BEGIN RECORDED DATA

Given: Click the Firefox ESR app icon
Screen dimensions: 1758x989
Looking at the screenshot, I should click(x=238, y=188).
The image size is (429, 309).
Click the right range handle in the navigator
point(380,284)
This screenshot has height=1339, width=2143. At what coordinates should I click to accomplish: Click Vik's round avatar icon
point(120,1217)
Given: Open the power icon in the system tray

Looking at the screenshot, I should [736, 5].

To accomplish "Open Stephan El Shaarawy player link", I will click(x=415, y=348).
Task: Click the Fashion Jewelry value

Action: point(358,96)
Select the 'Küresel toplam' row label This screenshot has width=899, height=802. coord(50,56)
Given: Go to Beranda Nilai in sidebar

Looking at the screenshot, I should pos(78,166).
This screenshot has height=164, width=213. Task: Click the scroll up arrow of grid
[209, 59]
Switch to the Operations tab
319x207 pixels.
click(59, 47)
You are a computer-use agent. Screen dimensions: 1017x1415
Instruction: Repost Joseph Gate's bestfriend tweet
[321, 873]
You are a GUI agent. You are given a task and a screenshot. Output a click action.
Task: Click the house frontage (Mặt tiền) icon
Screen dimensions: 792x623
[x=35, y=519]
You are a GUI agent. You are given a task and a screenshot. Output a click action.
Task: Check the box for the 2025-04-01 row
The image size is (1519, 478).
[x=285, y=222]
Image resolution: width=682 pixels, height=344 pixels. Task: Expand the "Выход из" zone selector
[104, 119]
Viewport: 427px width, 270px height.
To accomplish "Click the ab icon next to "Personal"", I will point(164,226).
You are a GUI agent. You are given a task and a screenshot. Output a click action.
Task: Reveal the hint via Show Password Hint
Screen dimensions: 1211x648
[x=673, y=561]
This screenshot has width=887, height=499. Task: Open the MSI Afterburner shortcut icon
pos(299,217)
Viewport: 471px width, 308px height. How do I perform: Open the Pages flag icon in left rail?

END RECORDED DATA

> DIRECTIONS FOR THIS TASK:
Reproduce the entries verbatim, starting from the first line and stopping after the line that contains "[x=673, y=561]".

> SOLUTION TO THIS EXERCISE:
Given: Click the Firefox ESR app icon
Screen dimensions: 1758x989
Looking at the screenshot, I should click(x=238, y=188).
The image size is (429, 309).
Click the right range handle in the navigator
point(380,284)
This screenshot has height=1339, width=2143. At what coordinates should I click to accomplish: Click Vik's round avatar icon
point(120,1217)
Given: Open the power icon in the system tray

Looking at the screenshot, I should [736, 5].

To accomplish "Open Stephan El Shaarawy player link", I will click(x=415, y=348).
Task: Click the Fashion Jewelry value

Action: point(358,96)
Select the 'Küresel toplam' row label This screenshot has width=899, height=802. coord(50,56)
Given: Go to Beranda Nilai in sidebar

Looking at the screenshot, I should pos(78,166).
This screenshot has height=164, width=213. Task: Click the scroll up arrow of grid
[209, 59]
Switch to the Operations tab
319x207 pixels.
click(59, 47)
You are a computer-use agent. Screen dimensions: 1017x1415
Instruction: Repost Joseph Gate's bestfriend tweet
[321, 873]
You are a GUI agent. You are given a task and a screenshot. Output a click action.
Task: Click the house frontage (Mặt tiền) icon
Screen dimensions: 792x623
[x=35, y=519]
You are a GUI agent. You are given a task and a screenshot. Output a click action.
Task: Check the box for the 2025-04-01 row
The image size is (1519, 478).
[x=285, y=222]
Image resolution: width=682 pixels, height=344 pixels. Task: Expand the "Выход из" zone selector
[104, 119]
Viewport: 427px width, 270px height.
To accomplish "Click the ab icon next to "Personal"", I will point(164,226).
You are a GUI agent. You are given a task and a screenshot. Output a click action.
Task: Reveal the hint via Show Password Hint
Screen dimensions: 1211x648
[x=673, y=561]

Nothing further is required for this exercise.